The Tata Nano, once hailed by its maker as a "milestone in frugal engineering" and a "people's car", is ending production with the merest of whimpers.
In figures obtained by Bloomberg, just one Tato Nano was produced in June 2018, compared to 275 during the same time last year. Tata has confirmed to the business publication the Nano in its "present form cannot continue beyond 2019".
Launched in 2008, the Nano was designed by Tata to be the world's cheapest car. It was hoped the Nano would appeal to Indians who could only afford motorcycles, and become the country's equivalent of the Fiat 500, Mini or Volkswagen Beetle.
Although the Nano hit its price target of 100,000 rupees ($1956), the company had to cut a lot of corners to get there. The Nano was fitted with lightweight thin-gauge steel, had a single wing mirror and windscreen wiper, and missed out on power steering, airbags and a external fuel filler cap.

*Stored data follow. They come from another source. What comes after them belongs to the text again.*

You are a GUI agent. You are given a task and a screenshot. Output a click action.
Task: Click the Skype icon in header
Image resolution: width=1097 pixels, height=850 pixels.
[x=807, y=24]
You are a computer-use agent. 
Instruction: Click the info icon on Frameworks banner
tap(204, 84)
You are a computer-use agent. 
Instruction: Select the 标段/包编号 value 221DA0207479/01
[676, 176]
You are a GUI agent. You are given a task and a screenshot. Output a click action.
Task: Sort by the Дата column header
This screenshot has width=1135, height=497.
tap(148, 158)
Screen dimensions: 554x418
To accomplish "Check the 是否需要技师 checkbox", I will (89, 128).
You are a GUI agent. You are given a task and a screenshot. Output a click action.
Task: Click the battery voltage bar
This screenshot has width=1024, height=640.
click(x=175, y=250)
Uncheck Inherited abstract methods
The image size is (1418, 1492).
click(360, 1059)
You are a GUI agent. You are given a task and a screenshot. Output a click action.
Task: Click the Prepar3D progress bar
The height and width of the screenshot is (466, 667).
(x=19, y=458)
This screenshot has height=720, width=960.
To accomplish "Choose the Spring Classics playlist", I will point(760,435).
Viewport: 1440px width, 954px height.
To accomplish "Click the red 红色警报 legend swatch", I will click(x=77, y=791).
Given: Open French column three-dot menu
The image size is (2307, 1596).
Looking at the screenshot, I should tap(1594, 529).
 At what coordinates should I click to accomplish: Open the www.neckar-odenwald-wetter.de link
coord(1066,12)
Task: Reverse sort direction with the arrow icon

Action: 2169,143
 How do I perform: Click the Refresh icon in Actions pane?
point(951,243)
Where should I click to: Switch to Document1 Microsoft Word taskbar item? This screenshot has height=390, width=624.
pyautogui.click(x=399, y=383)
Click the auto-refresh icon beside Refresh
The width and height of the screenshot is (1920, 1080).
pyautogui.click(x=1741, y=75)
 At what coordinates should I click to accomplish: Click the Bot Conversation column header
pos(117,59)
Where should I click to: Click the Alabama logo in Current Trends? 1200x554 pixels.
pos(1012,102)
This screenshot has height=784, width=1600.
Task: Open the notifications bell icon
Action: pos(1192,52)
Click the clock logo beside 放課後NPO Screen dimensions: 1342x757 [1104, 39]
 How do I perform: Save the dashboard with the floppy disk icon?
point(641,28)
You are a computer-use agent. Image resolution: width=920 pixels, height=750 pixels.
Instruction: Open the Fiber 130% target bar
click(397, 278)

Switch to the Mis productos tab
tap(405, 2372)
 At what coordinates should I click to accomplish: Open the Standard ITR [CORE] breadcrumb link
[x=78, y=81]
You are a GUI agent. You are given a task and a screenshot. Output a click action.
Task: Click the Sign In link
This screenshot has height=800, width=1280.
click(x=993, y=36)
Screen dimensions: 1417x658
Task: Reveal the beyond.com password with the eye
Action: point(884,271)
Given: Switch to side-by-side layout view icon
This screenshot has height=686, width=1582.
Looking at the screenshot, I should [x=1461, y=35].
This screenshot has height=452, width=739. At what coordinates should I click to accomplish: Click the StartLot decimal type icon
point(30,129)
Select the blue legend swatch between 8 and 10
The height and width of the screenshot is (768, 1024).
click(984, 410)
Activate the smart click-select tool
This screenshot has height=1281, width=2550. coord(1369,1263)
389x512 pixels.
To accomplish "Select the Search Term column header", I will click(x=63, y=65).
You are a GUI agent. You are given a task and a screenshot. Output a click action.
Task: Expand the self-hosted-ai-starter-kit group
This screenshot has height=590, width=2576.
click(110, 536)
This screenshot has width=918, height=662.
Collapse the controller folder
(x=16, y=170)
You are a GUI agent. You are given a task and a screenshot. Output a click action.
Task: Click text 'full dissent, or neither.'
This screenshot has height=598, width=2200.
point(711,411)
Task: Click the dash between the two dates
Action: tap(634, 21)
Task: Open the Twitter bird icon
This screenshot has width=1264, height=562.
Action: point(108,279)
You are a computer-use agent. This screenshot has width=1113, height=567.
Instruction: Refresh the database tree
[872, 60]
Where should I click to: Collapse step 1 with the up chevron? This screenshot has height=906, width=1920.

Additionally, because it didn't have a rear hatch or an opening rear window, you could only access the boot from inside the car, and optional features included air-conditioning, radio and CD player.
At the back of the car was a 624cc two-cylinder engine driving the rear wheels, producing 28kW of power. A four-speed manual transmission was standard.
Hampered by initial production delays, fire problems, poor safety, and the negative imagery related to driving the cheapest new car by a wide margin, Indians decided with their wallets to either buy a second-hand car, go with a cheaper motorcycle, or save up for a Maruti Suzuki.
Despite being built in a factory capable of making 250,000 cars per year, annual sales never got much beyond the 70,000 mark.